Historical Moments For African American Nurses
As a African-American registered nurse, I find it important to pay homage to those who paved the way by breaking down barriers and forcing out inequality. I attended the historically black college, Hampton University, formerly the Hampton Institute. This college experience provided me with a great education in nursing science and a rich education in African American History. I have the honor of being a part of an influential nursing magazine, so it is incumbent upon me that I share some of the history that allowed me to work in the capacity that I do today..
African American Nursing History Timeline
1855-1856: Mary Grant Seacole is denied the opportunity to enlist Crimean War . She travels to Crimea herself and establishes boarding houses where sick and wounded soldiers from both sides of the war can be treated.
1861 – 1865 Harriet Tubman served as a nurse during the American Civil War and used her knowledge of herbal medicine to treat wounded soldiers on the island of Port Royal off the coast of South Carolina. After the Civil War, Tubman helped found a home for the elderly.
1879: Mary Eliza Mahoney becomes the first black to graduate from an American nursing school. She is known as the first professional black nurse in America.
1881: The first school of record for black student nurses is established at Spelman Seminary (renamed Spelman College) in Atlanta, Georgia.
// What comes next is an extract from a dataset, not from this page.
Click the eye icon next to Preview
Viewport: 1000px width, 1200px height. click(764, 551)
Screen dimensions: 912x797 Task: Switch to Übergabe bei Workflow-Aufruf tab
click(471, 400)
1891: The Kings Chapel Hospital for Colored and Indian Boys, Abbey Mae Infirmary, and the Hampton Training School for Nurses were started on the campus of Hampton Institute. Alice Bacon was instrumental in starting the Hampton Training School for Nurses. The school was commonly called Dixie Hospital, and its first graduate was Anna DeCosta Banks.
1891: Dr. Daniel Hale Williams establishes the Provident Hospital and Training School for Nurses, the first black-owned and first interracial hospital in the United States.
1908: The National Association of Colored Graduate Nurses (NACGN) is established.
1918: Eighteen black nurses admitted to the Army Nurse Corps after the armistice of World War I and assigned to Camp Sherman, Ohio, and Camp Grant, Illinois.
1932 : Chi Eta Phi Sorority, Inc (ΧΗΦ) is a professional association for registered professional nurses and student nurses. Chi Eta Phin is a sorority that both women and men may join. Chi was founded due to concerns of the founder about the restrictions in employment of black nurses to segregated facilities and to positions where there was little or no chance of advancement
1941: Lieutenant Della Raney Jackson becomes the first black nurse to enter the military service during World War II.
1951 :NACGN- National Association of Colored Graduate Nurses was dissolved when it’s members voted to merge with the American Nurses Association.
1967: Lawrence Washington became the first male ever to receive a regular commission in the U.S. Army Nurse Corps.
1971: National Black Nurses Association was founded by Lauranne Sams, former dean and professor of nursing at Tuskegee University
1979: Brig. Gen. Hazel W. Johnson-Brown becomes the first black woman in the Department of Defense to become a brigadier general and the first black to be chief of the Army Nurse Corps.
1991: Brig. Gen. Clara Adams-Ender becomes the first black woman and nurse to be appointed commander general of an Army post. As the highest-ranking woman in the Army, she commanded more than 20,000 nurses serving in the Persian Gulf War.
1992: State Senator Eddie Bernice Johnson (D-Texas) is elected to the U.S. House of Representatives—the first nurse, black or white, elected to Congress.